一朴洞日記

多岐祐介の老残妄言

つづける

 夜どおし風が吹いた朝、レジ袋に入ったゴミが三つ四つと、拙宅前に散らかっていることがある。回収日前夜、お向うのマンションのゴミ置場から転がって来たらしい。弁当の殻や、発砲スチロール・トレー、潰してもいないビールのアルミ缶などが入って、いかにも軽いゴミだ。
 四十五リットルか、せいぜい三十リットル袋にまとめてくだされば、転がることもあるまいに。またゴミに密度があれば、こうまで散乱するまいに。ソースやマヨネーズの香が、プーンと漂うものもある。
 当事者を詮索する気はない。いつもファミリーマートでスポーツ紙を買っている、私と同齢くらいの老人が二階に、よく深夜にベランダのガラス戸を開け放したまま、私に理解できぬ外国語で大喧嘩しているカップルが三階に、お住いなのは知っている。道で擦違えば会釈くらいはするが、話したことはない。その他の世帯は、どういうかたがお住いかも存じあげない。

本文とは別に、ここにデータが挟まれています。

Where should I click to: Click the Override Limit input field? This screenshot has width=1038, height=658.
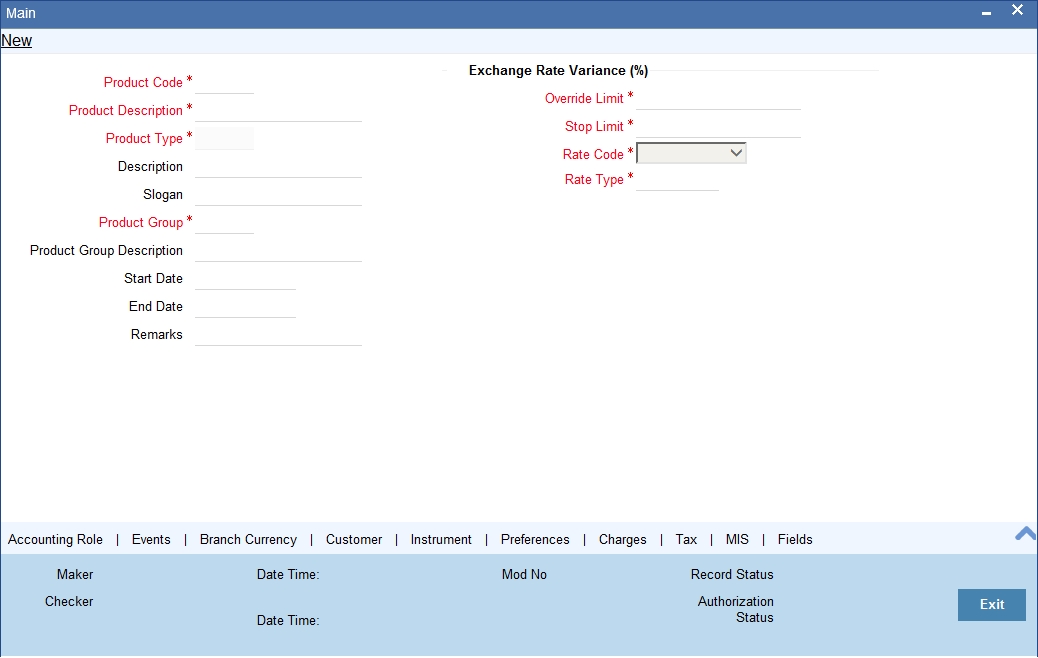point(718,99)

 ――お宅のマンションが建つ前はね、島田さんのお住いで、屋根より高いクスノキと屋根ほどの背丈のモチノキに囲まれた、平屋の日本家屋でした。亡くなられたご先代は国鉄にお務めでしたよ。ご長男が国会議員の秘書さんだったんですが、お若くして亡くなりましてね。ご次男が継がれました。
 ご次男は埼玉のほうへ引込まれて、今でも名義はそちらのオーナーですってね。小学生時分、私とは原っぱで草野球をした仲です。
 それ以前ですか。お宅の裏手の権藤さんのマンションから木の葉薬局のあたりまでずうっと、未使用地ってんですかね、草ぼうぼうの空地でしたよ。いちおう棒っ杭が立って、有刺鉄線が張回してはありましたが、常時どこかしら壊れてましてね、キチキチバッタを追いかけたりいたしましたよ。
 戦後しばらくは麦畑だったと聴きましたが、私は視ていません。私、昭和二十九年からですから。

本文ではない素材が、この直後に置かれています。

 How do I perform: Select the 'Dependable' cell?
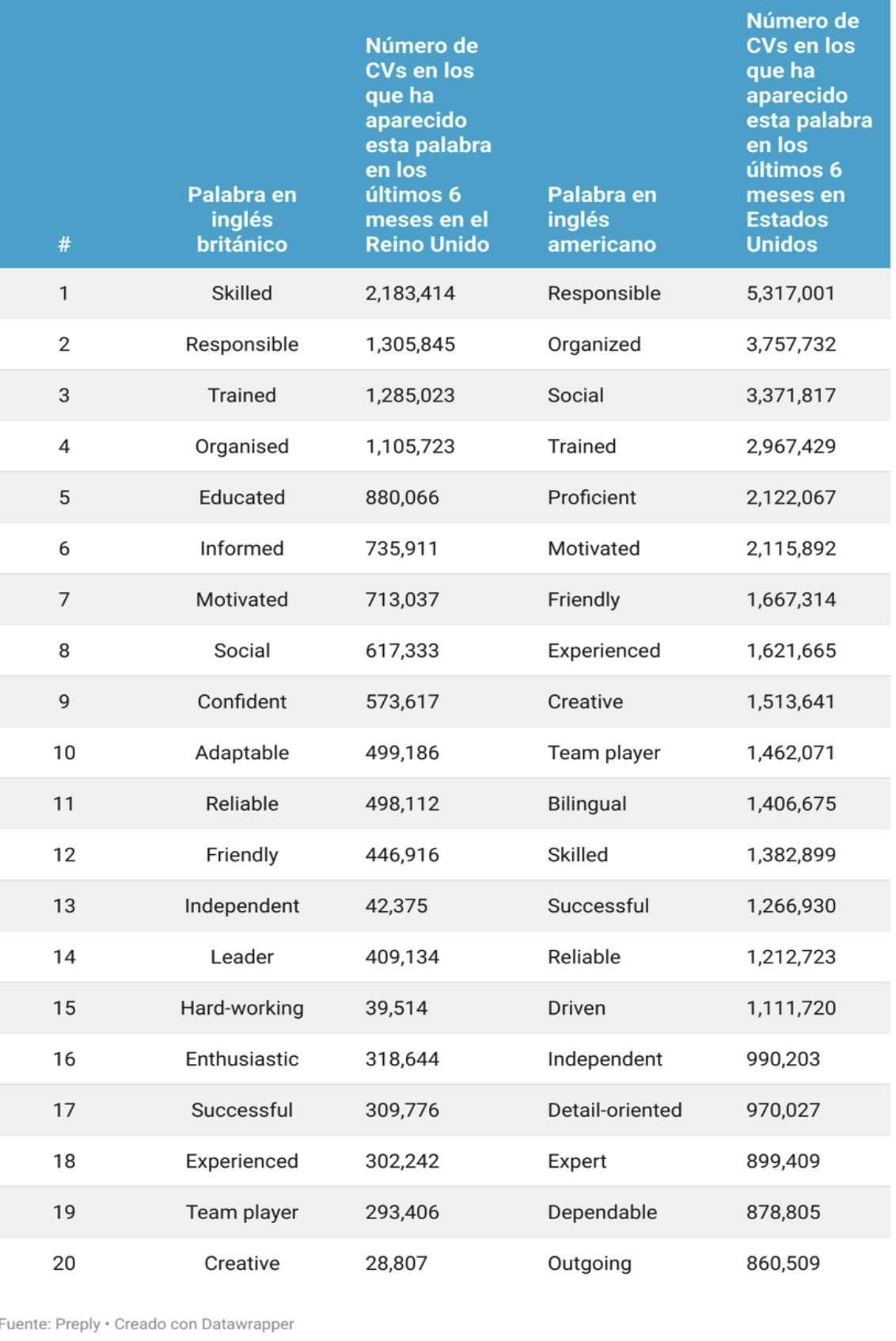[602, 1212]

 ファミリーマートの前のサンロードね。川だったんです。東京オリンピックに向けて、あつ、前のですよ、暗渠にしたんです。それまでは台風どきに水が上ったりしたことも、ありましたねえ。水上りのときは、長靴で歩くと変なものが入ってきてかえって危ないというので、下駄で歩いたものですよ。
 川ですか。そのころは泥川でしたね。十年くらい年長のかたは、幼いころ鮒を獲ったとおっしゃってましたが、私が来たころは、泥鰌もいませんでしたねえ。

 そこの四辻、えゝファミリーマートの角。さほど大きくもない十字路ですのに、信号が設置されておりましょう。不思議とは、思われませんか。じつはね、たびたび交通事故が起きたんです。今居酒屋になっている角に、小さな荒物屋さんがありましてね。箒・塵取りだのタワシ・餅網だの、こまごま何でも売っている店で、小柄なお婆ちゃんが一人で店番してました。そこへ何度も自動車が突込みましてね。そのたびに店がめちゃくちゃになりました。で、信号機が付いたんです。

 なぜ事故が多発したかと申しますと、ほら、こちらが山手通りへ抜ける道路地図上でのメイン通り。もともとを知ってる運転手さんは、当然のように走り抜けようとします。ところが川を暗渠にして道幅広くなったサンロードは、人通りも自転車も急激に増えまして、自動車でさえもが、こちらがメイン通りだろうと、安心して十字路に進入してくるというわけです。
 こんな小さな四辻に信号機など無駄だと、おっしゃるかたが多いとは聴きおよんでおります。車も来ないのに赤信号を守るのは日本人だけだなどと、嗤われていることも、承知しております。ですが、さような経緯がございますのです。

 ほら、池袋の立教大学の、今は新校舎や体育館が建っているあたりが、当時広いグラウンドでしてね。六大学野球のスターでした長嶋選手や杉浦投手が練習しているというので、我ら野球少年たちは自転車で観に行った、そんな時代のことでございますよ。

 と語ってみたところで、軽いゴミは転がって来つづけるんだろうなあ。